Provide (the right) incentives
Health officials could also reward people who participate in testing programs. “There probably needs to be some sort of incentive at the patient level,” Dr. May said. “We’ve seen the same thing in cancer screening. We’ve seen health insurers provide incentives to patients to participate in healthy lifestyles, to participate in screening measures.”
But the specific incentives matter, and some studies suggest that people are more motivated by an opportunity to win a large reward than the guarantee of a smaller payout.
In a November survey of 200 undergraduate students at the University of Kansas, Dr. Reed and his colleagues found that 70 percent of them said they would be willing to get tested if the university gave them a $ 5 gift card. But if the university instead entered them in a lottery, in which they had a 5 percent chance of winning $ 100, 88 percent said they would participate, said Dr. Reed, who shared his findings with the university.
These kinds of lotteries may be effective because people tend to overestimate their chances of winning them. “The other part of it is that the lottery does introduce an element of fun or engagement in this idea that you’re part of something that other people are also participating in,” Dr. Thirumurthy said.
Leverage social ties
Peer pressure can be a powerful public health tool; research has shown, for instance, that college women are more willing to get the human papillomavirus vaccine if they believe that their peers are also doing so.

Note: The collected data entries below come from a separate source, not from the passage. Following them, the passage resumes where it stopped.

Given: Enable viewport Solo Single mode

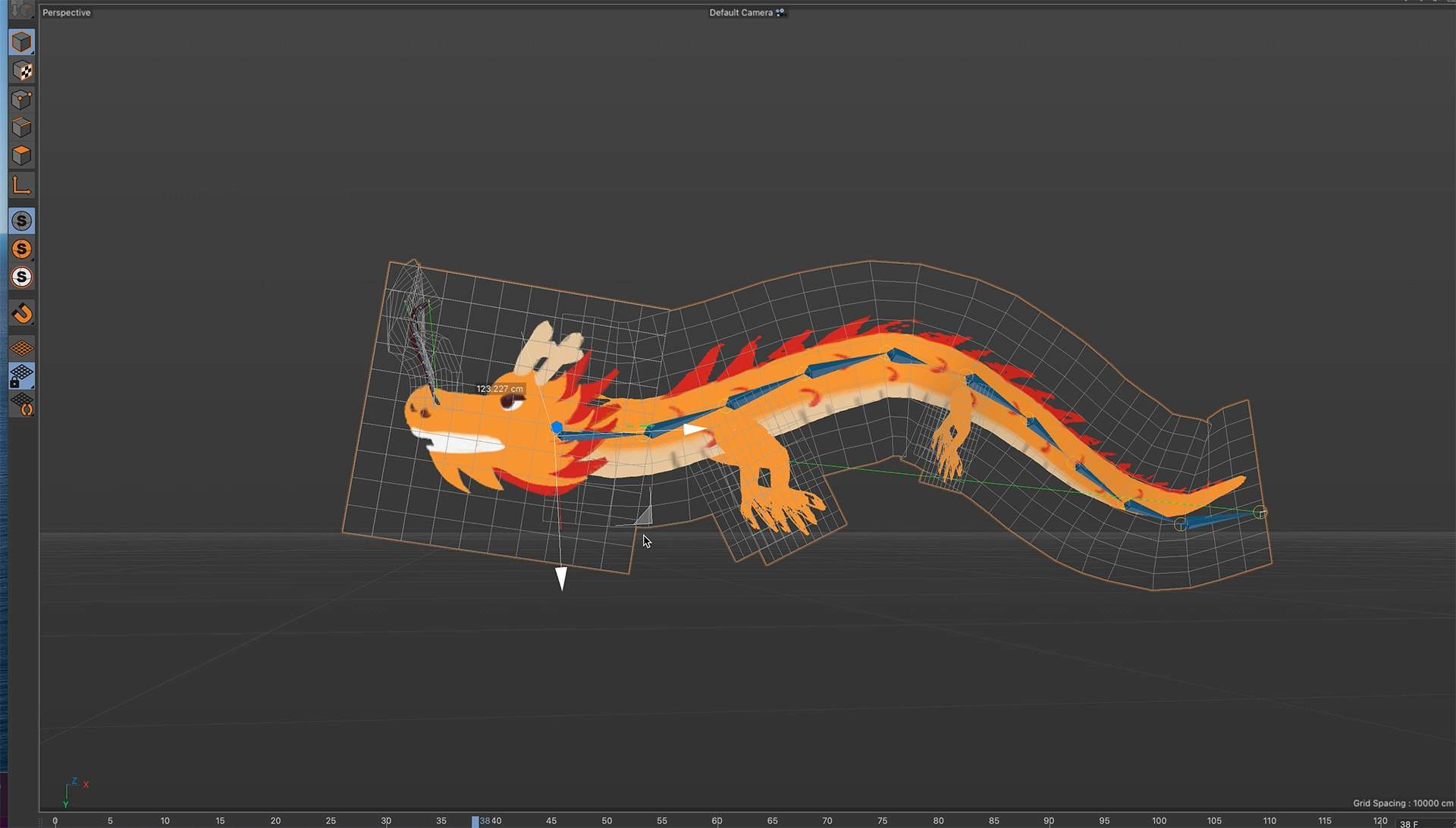Looking at the screenshot, I should coord(21,249).
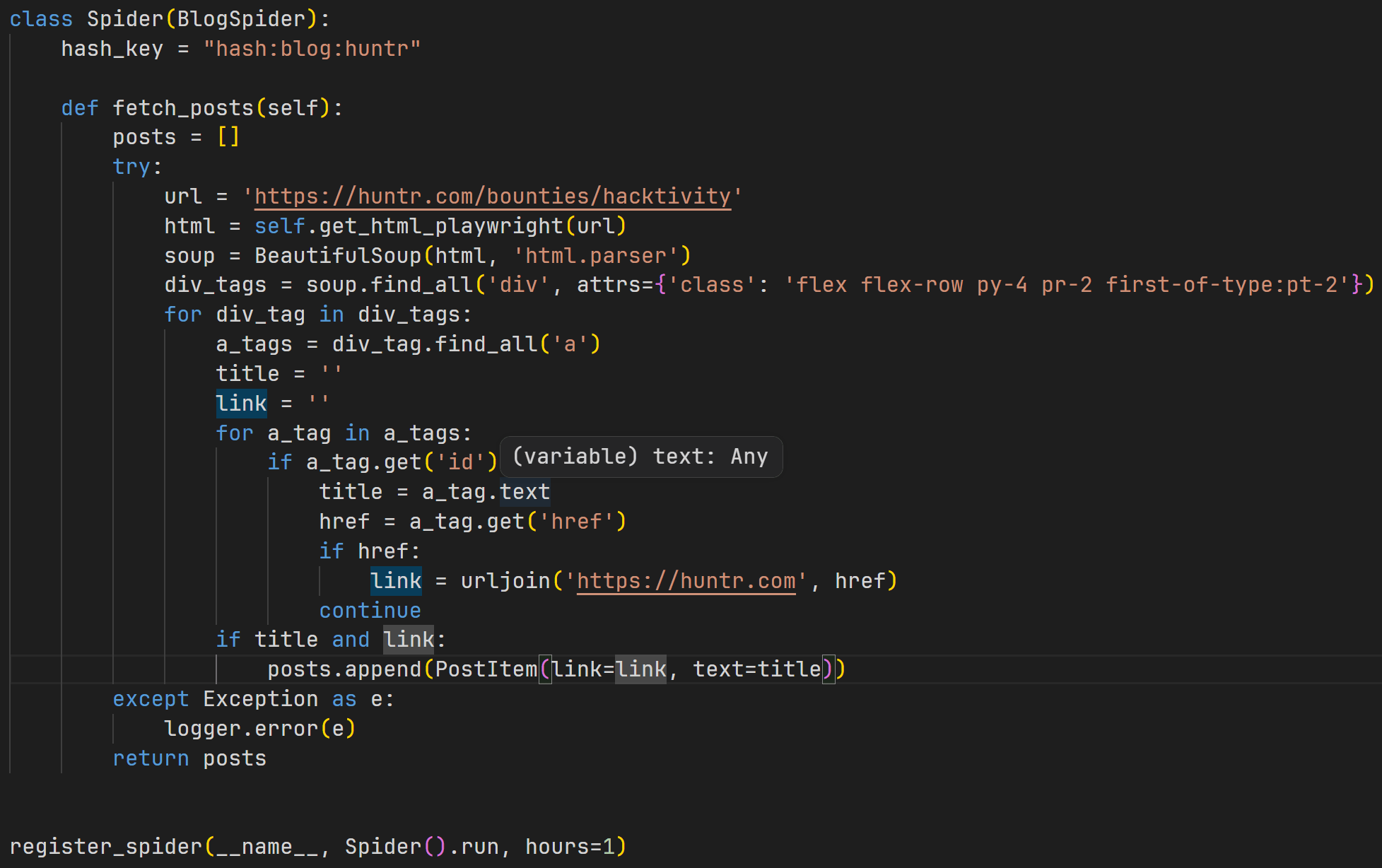The height and width of the screenshot is (868, 1382).
Task: Click the BlogSpider base class name
Action: pos(241,19)
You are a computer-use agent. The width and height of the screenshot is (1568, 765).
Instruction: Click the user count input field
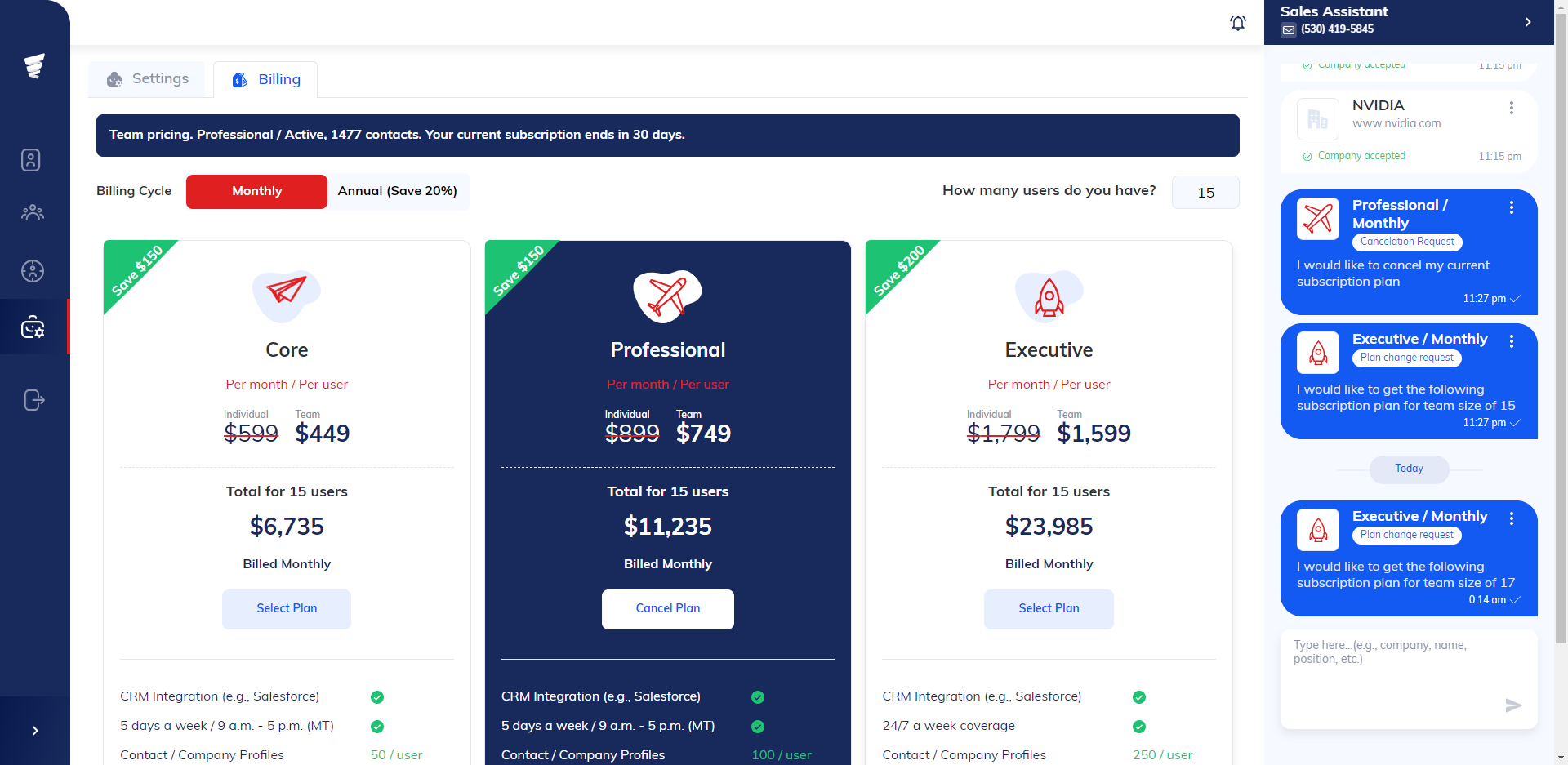click(1205, 192)
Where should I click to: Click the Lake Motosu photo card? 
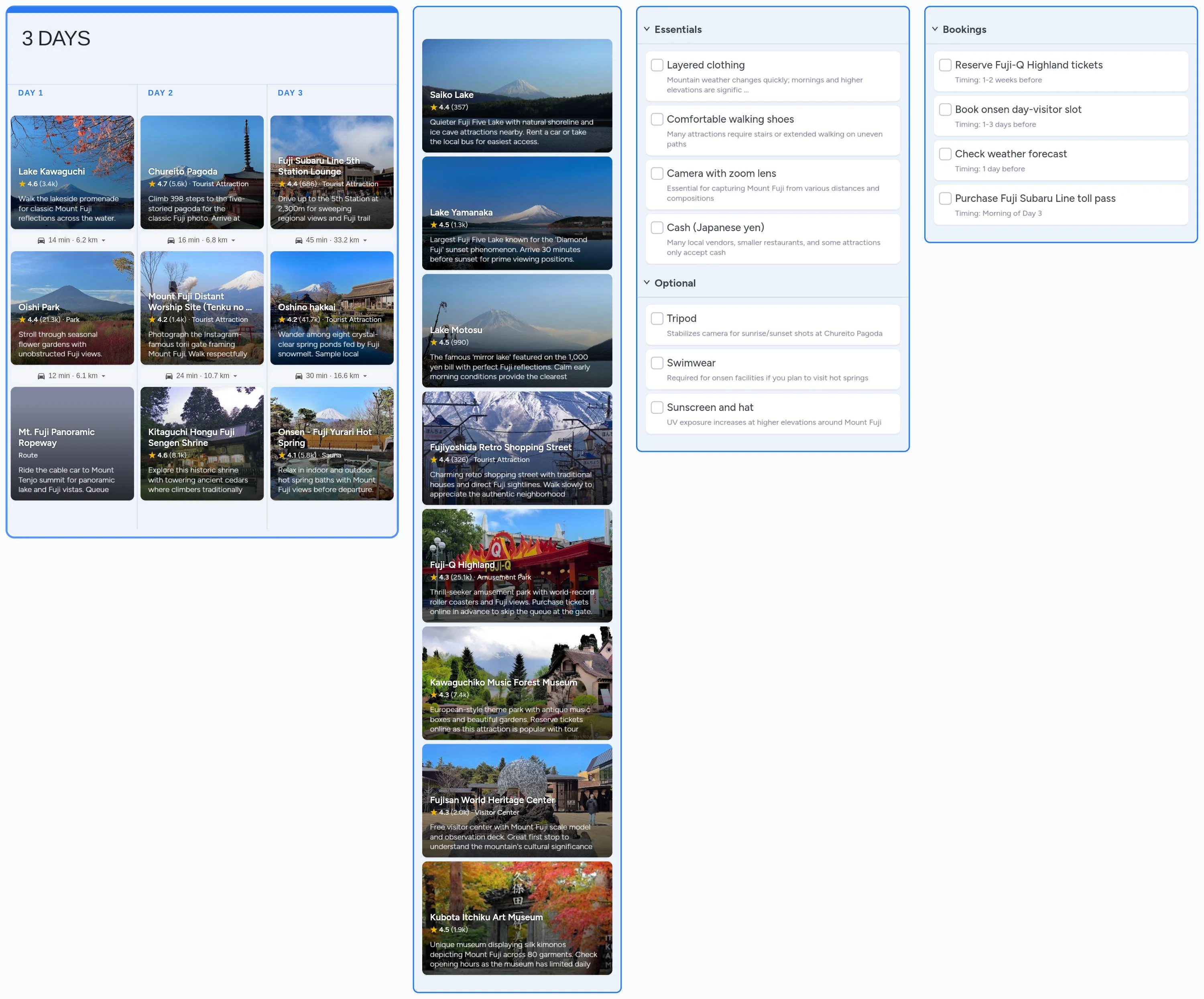(517, 330)
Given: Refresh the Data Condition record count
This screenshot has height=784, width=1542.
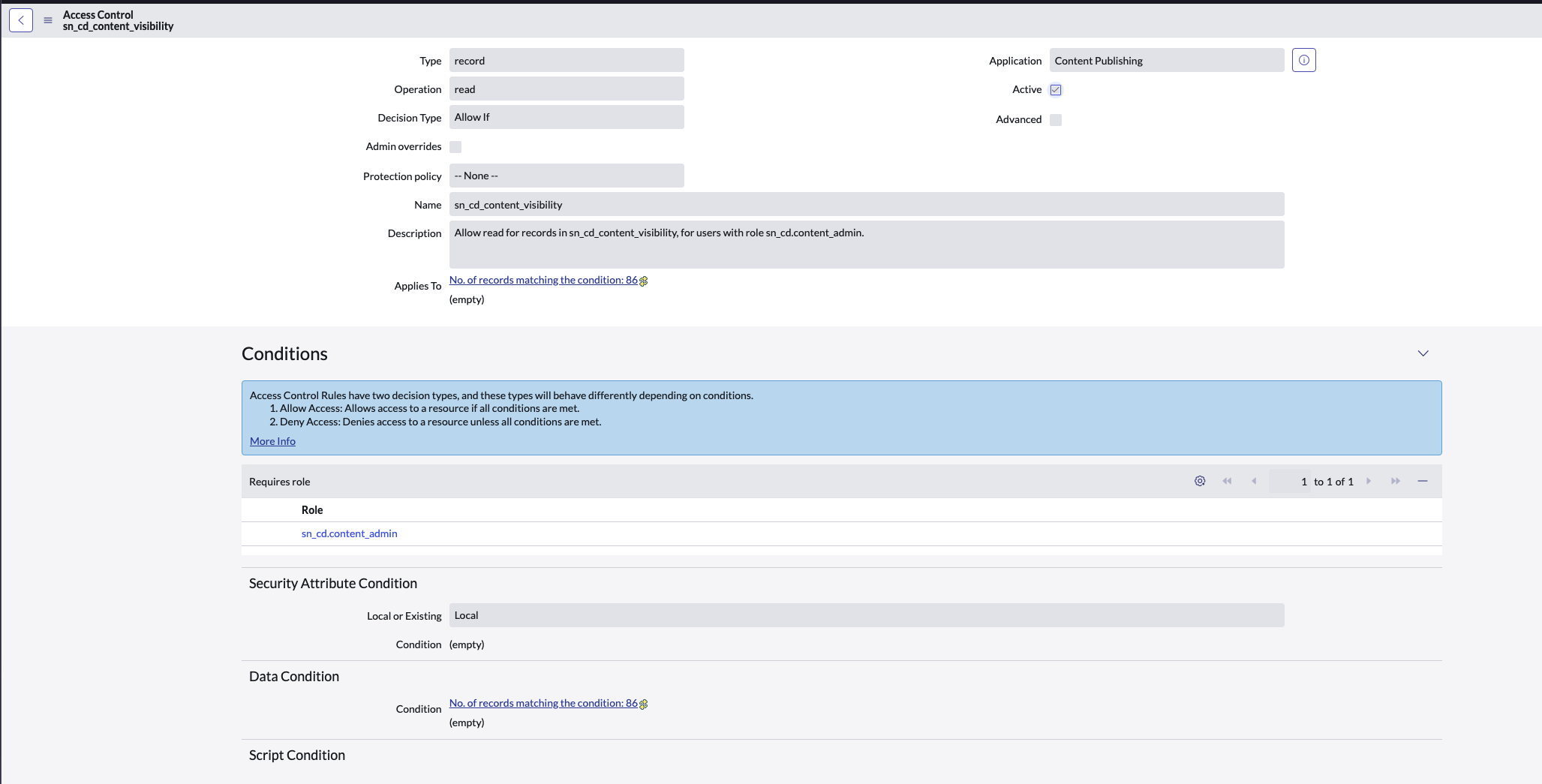Looking at the screenshot, I should [643, 703].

Government, school and workplace leaders can help coronavirus testing become a social norm by making it public how many others are participating. “Then, send out that information over and over again: ‘Don’t be left out, 85 percent already got tested and are making the school a better place,’” Dr. Linnemayr said. He added, “It’s really important that you signal, ‘This is an activity that we, as a community, value and reward.’”
Health officials could also consider leveraging social networks more explicitly. In a randomized trial conducted in Kenya, Dr. Thirumurthy found that providing women with two H.I.V. self-testing kits, and encouraging them to give one to their male partners, significantly increased the share of men tested for H.I.V.
He is now working with colleagues to evaluate a similar program for the coronavirus, asking people to distribute self-testing kits to others in their social circles.
“Who has the strongest ability to persuade you to test?” Dr. Thirumurthy said. “Is it going to be your employer or somebody in the community? Or is it going to be someone who is a close friend or a family member?”
Support people who test positive
Even the cleverest nudges, however, will not be enough to convince people to get tested if they think a positive result will have a devastating effect on their lives. A major barrier to H.I.V. testing has been the fear among potential recipients that testing positive would cost them their friends, jobs, housing or health insurance.
A positive coronavirus test doesn’t necessarily carry the same stigma, but it can still have serious ripple effects on people’s lives. “If it keeps you out of work and you can’t earn an income to support your family, that’s a non-starter for a lot of people,” said Jennifer Nuzzo, an epidemiologist at Johns Hopkins University.
So governments, employers and community organizations should do what they can to reduce the costs associated with testing positive, health experts said. That could mean providing paid leave or allowing employees to work remotely if they must quarantine; offering hotel vouchers so people have a safe place to isolate; or offering financial and food assistance. Such services can “soften the blow” of testing positive, Dr. Thirumurthy said: “There needs to be some type of safety net.”